**DATA PROVIDED**

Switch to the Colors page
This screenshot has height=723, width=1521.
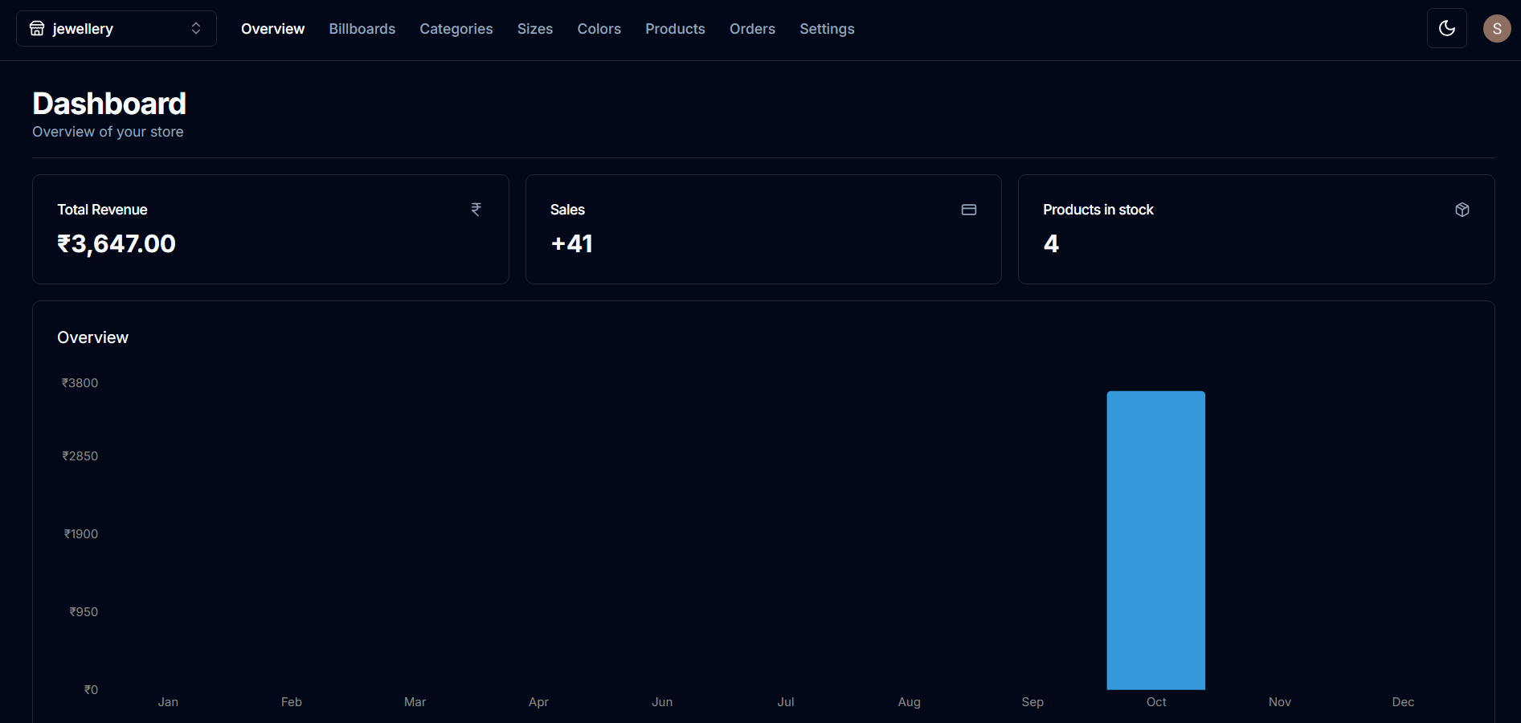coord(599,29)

--

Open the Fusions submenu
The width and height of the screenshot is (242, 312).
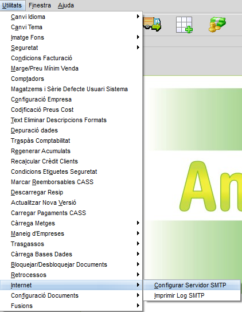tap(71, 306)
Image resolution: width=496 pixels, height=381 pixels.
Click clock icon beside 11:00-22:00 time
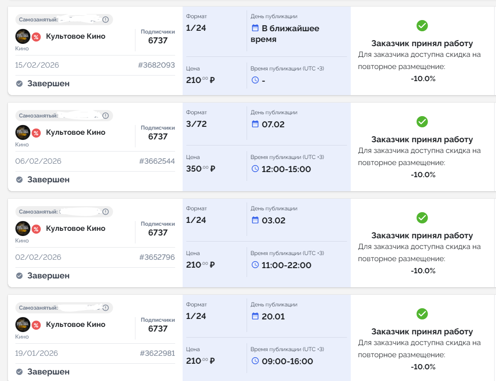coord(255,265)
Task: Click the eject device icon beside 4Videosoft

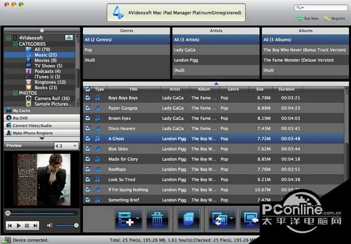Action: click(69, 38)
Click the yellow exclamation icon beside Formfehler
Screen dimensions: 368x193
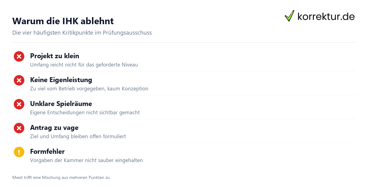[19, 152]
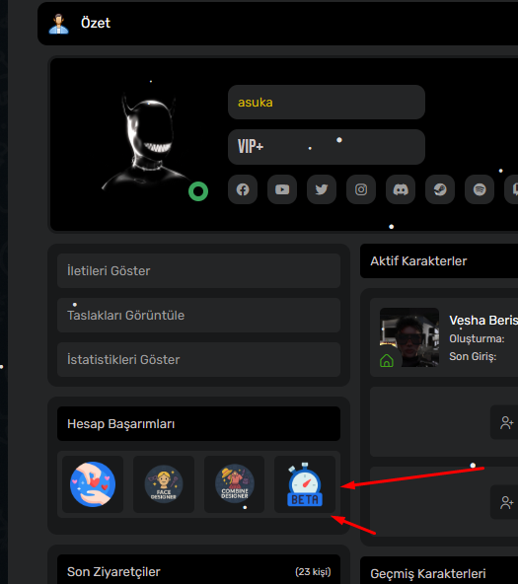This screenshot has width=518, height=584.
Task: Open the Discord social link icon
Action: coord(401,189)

==

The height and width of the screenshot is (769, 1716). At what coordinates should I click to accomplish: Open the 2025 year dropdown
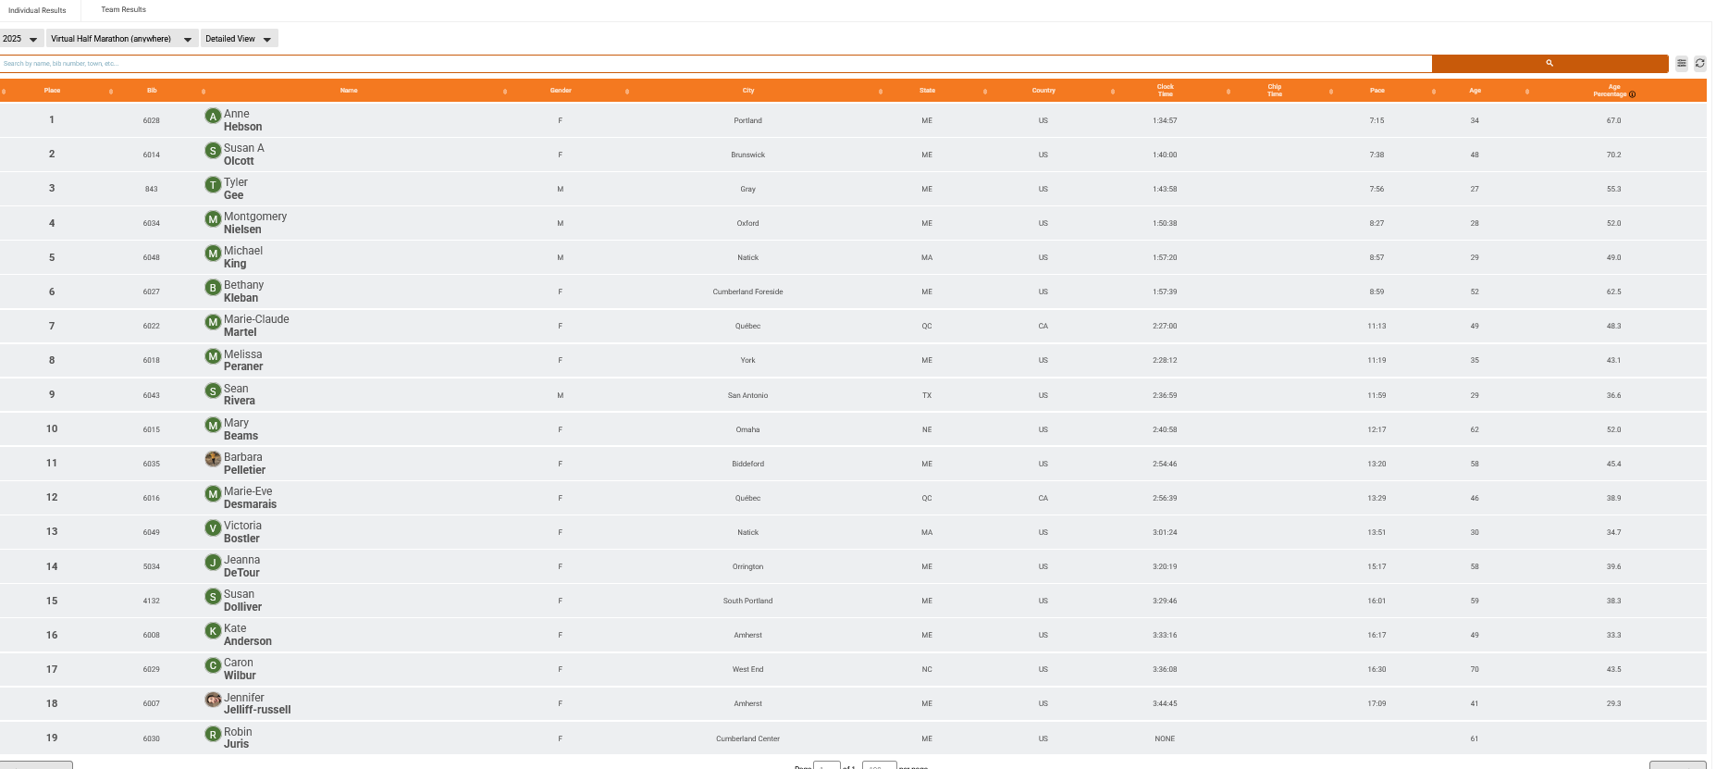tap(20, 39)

**PROBLEM REQUIREMENTS**
Echo the part of the data that opens with the line containing "The height and" and closes with the line containing "tap(20, 39)", both lines included. Leave the pictures out of your answer.

**CORRECT RESPONSE**
The height and width of the screenshot is (769, 1716). At what coordinates should I click to accomplish: Open the 2025 year dropdown
tap(20, 39)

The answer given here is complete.